Não é por acaso também que a minha escrita é um laço eterno entre tempos, especialmente o presente e o passado. Não moro no que já se foi e entendo que nem todos os pretéritos são perfeitos. Mas são eles que me constituem.
Assim, fiquei particularmente tocada por outra declaração de Selton Mello a Renata Ceribelli. "Se ela esquecer, eu fui esquecido? Eu faço parte da memória dela", indaga e constata o ator em referência à sua mãe. Da minha casa, eu também fiquei pensando: será que as nossas histórias só existem enquanto houver outras pessoas que possam contá-las também? O quanto há de nós na lembrança dos outros, mesmo que olhares diferentes produzam narrativas distintas?
Tudo isso me fez pensar sobre o quanto o fim do ano é uma época de resgatar memórias. Eu me lembro do brigadeirão que a minha mãe fazia de sobremesa para o Natal e do seu enorme prazer de saborear rabanadas ainda quentinhas na tarde do dia 24 de dezembro. Aliás, ela sempre amou o ritual do café com bolo de bolo recém-saído da quentura do forno.

_REQUISITOS DO EXERCÍCIO_
Poderia continuar o trecho sobre memórias de família no fim do ano, começando logo após a última frase apresentada? As linhas abaixo são um material à parte, sem relação com o trecho.

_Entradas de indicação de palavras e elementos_
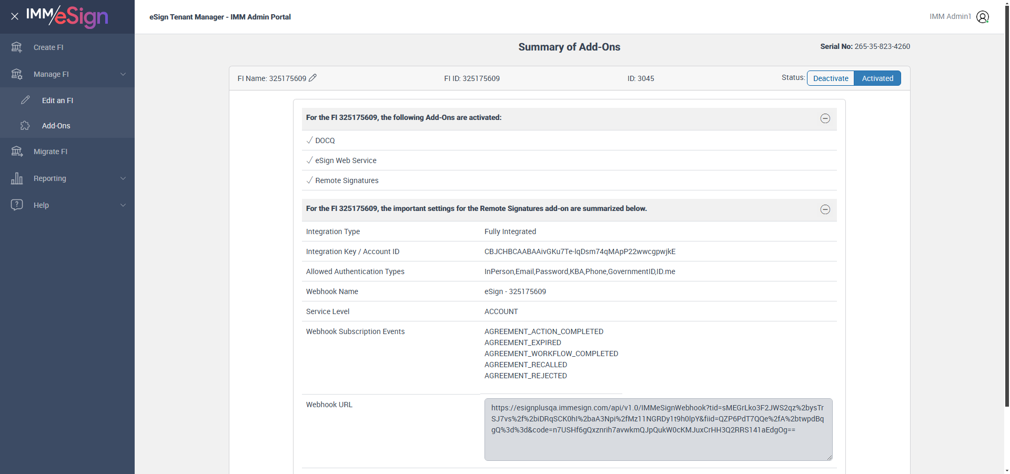The height and width of the screenshot is (474, 1010).
Task: Click the Reporting bar chart icon
Action: coord(17,178)
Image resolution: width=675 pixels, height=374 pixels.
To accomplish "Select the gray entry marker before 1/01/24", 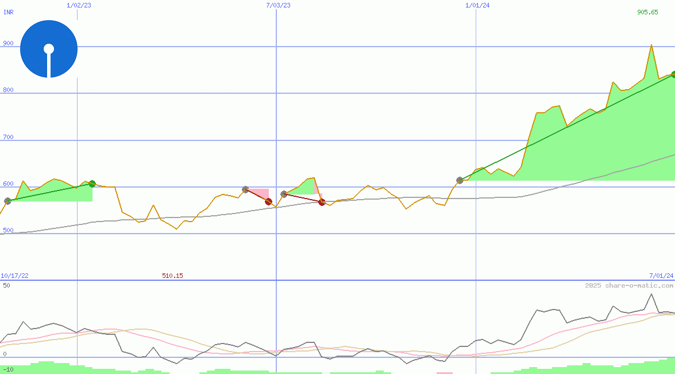I will [460, 180].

_RESPOSTA_
Também me recordo dos tradicionais cliques ao lado dos meus dois sobrinhos na árvore de Natal. Eles foram crescendo e, a cada ano, a decoração se tornou menor perto deles. Em datas assim, eu também recapitulo muita coisa que nunca foi fotografada por câmeras e mesmo assim estão guardadas nos meus porta-retratos imaginários, com aquela moldura retrô.
No domingo que vem, aliás, na hora da troca de mimos entre a família, já imagino que ganharei o livro do Selton Mello que pedi de presente de Natal. Mas aproveito este texto para registrar mais um desejo: ao destino, peço que me permita salvar os novos álbuns da minha existência.